◆ **TASK ITEM**
Restate the records that follow. Every word must match.

____________

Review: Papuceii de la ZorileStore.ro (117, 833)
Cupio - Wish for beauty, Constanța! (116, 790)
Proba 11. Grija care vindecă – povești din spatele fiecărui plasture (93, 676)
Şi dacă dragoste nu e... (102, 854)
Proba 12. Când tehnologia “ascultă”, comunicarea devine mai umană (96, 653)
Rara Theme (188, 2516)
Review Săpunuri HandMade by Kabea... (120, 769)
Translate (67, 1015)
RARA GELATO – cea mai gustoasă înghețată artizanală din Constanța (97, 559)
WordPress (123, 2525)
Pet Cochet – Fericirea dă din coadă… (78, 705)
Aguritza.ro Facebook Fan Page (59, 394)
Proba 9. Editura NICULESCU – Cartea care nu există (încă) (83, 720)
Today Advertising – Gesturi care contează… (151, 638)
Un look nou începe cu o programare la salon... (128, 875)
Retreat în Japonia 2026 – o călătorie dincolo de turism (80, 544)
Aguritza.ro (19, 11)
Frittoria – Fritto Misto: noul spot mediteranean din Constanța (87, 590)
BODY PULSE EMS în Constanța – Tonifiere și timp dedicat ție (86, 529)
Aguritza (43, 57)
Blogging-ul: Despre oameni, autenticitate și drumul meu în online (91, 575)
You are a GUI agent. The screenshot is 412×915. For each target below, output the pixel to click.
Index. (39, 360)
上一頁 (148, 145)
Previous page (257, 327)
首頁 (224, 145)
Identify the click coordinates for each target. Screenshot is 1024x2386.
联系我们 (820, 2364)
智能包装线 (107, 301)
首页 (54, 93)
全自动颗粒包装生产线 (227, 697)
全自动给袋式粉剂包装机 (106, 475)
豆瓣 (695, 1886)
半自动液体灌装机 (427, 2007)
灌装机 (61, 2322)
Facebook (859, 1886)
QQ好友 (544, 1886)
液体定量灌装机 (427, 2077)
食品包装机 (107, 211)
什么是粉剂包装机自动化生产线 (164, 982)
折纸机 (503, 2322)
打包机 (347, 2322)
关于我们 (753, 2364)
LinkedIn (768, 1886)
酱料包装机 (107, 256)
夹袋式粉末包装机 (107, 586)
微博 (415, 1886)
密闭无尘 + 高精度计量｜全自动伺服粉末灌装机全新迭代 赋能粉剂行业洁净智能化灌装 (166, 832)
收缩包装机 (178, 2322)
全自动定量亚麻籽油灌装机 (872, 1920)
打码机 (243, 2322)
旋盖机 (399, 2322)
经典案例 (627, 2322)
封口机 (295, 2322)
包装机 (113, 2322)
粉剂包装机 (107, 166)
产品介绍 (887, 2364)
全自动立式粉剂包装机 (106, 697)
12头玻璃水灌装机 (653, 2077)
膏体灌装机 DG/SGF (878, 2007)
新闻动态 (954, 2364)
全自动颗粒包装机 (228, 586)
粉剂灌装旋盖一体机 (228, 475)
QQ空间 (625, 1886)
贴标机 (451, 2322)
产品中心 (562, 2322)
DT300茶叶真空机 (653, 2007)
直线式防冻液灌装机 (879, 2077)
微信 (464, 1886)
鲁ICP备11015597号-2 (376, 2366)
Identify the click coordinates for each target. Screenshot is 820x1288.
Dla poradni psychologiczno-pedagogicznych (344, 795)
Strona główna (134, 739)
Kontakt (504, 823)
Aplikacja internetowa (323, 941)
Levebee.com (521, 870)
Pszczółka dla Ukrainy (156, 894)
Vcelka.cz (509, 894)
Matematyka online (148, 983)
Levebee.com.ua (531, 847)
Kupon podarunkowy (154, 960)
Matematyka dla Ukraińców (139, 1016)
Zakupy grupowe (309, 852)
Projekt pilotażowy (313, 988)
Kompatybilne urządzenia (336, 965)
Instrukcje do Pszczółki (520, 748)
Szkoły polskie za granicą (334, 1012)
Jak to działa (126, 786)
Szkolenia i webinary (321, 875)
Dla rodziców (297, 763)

____________

◆ **TASK RESPONSE**
Review: Papuceii de la ZorileStore.ro (117, 833)
Cupio - Wish for beauty, Constanța! (116, 790)
Proba 11. Grija care vindecă – povești din spatele fiecărui plasture (93, 676)
Şi dacă dragoste nu e... (102, 854)
Proba 12. Când tehnologia “ascultă”, comunicarea devine mai umană (96, 653)
Rara Theme (188, 2516)
Review Săpunuri HandMade by Kabea... (120, 769)
Translate (67, 1015)
RARA GELATO – cea mai gustoasă înghețată artizanală din Constanța (97, 559)
WordPress (123, 2525)
Pet Cochet – Fericirea dă din coadă… (78, 705)
Aguritza.ro Facebook Fan Page (59, 394)
Proba 9. Editura NICULESCU – Cartea care nu există (încă) (83, 720)
Today Advertising – Gesturi care contează… (151, 638)
Un look nou începe cu o programare la salon... (128, 875)
Retreat în Japonia 2026 – o călătorie dincolo de turism (80, 544)
Aguritza.ro (19, 11)
Frittoria – Fritto Misto: noul spot mediteranean din Constanța (87, 590)
BODY PULSE EMS în Constanța – Tonifiere și timp dedicat ție (86, 529)
Aguritza (43, 57)
Blogging-ul: Despre oameni, autenticitate și drumul meu în online (91, 575)
You are a GUI agent. The screenshot is 412×915. For each target below, output the pixel to click.
Index. (39, 360)
上一頁 (148, 145)
Previous page (257, 327)
首頁 (224, 145)
Identify the click coordinates for each target. Screenshot is 1024x2386.
联系我们 (820, 2364)
智能包装线 (107, 301)
首页 (54, 93)
全自动颗粒包装生产线 (227, 697)
全自动给袋式粉剂包装机 (106, 475)
豆瓣 (695, 1886)
半自动液体灌装机 (427, 2007)
灌装机 (61, 2322)
Facebook (859, 1886)
QQ好友 (544, 1886)
液体定量灌装机 (427, 2077)
食品包装机 (107, 211)
什么是粉剂包装机自动化生产线 (164, 982)
折纸机 (503, 2322)
打包机 (347, 2322)
关于我们 (753, 2364)
LinkedIn (768, 1886)
酱料包装机 (107, 256)
夹袋式粉末包装机 (107, 586)
微博 (415, 1886)
密闭无尘 + 高精度计量｜全自动伺服粉末灌装机全新迭代 赋能粉剂行业洁净智能化灌装 (166, 832)
收缩包装机 (178, 2322)
全自动定量亚麻籽油灌装机 (872, 1920)
打码机 (243, 2322)
旋盖机 (399, 2322)
经典案例 (627, 2322)
封口机 (295, 2322)
包装机 (113, 2322)
粉剂包装机 (107, 166)
产品介绍 (887, 2364)
全自动立式粉剂包装机 (106, 697)
12头玻璃水灌装机 (653, 2077)
膏体灌装机 DG/SGF (878, 2007)
新闻动态 (954, 2364)
全自动颗粒包装机 (228, 586)
粉剂灌装旋盖一体机 (228, 475)
QQ空间 (625, 1886)
贴标机 (451, 2322)
产品中心 (562, 2322)
DT300茶叶真空机 (653, 2007)
直线式防冻液灌装机 (879, 2077)
微信 (464, 1886)
鲁ICP备11015597号-2 (376, 2366)
Identify the click coordinates for each target. Screenshot is 820x1288.
Dla poradni psychologiczno-pedagogicznych (344, 795)
Strona główna (134, 739)
Kontakt (504, 823)
Aplikacja internetowa (323, 941)
Levebee.com (521, 870)
Pszczółka dla Ukrainy (156, 894)
Vcelka.cz (509, 894)
Matematyka online (148, 983)
Levebee.com.ua (531, 847)
Kupon podarunkowy (154, 960)
Matematyka dla Ukraińców (139, 1016)
Zakupy grupowe (309, 852)
Projekt pilotażowy (313, 988)
Kompatybilne urządzenia (336, 965)
Instrukcje do Pszczółki (520, 748)
Szkoły polskie za granicą (334, 1012)
Jak to działa (126, 786)
Szkolenia i webinary (321, 875)
Dla rodziców (297, 763)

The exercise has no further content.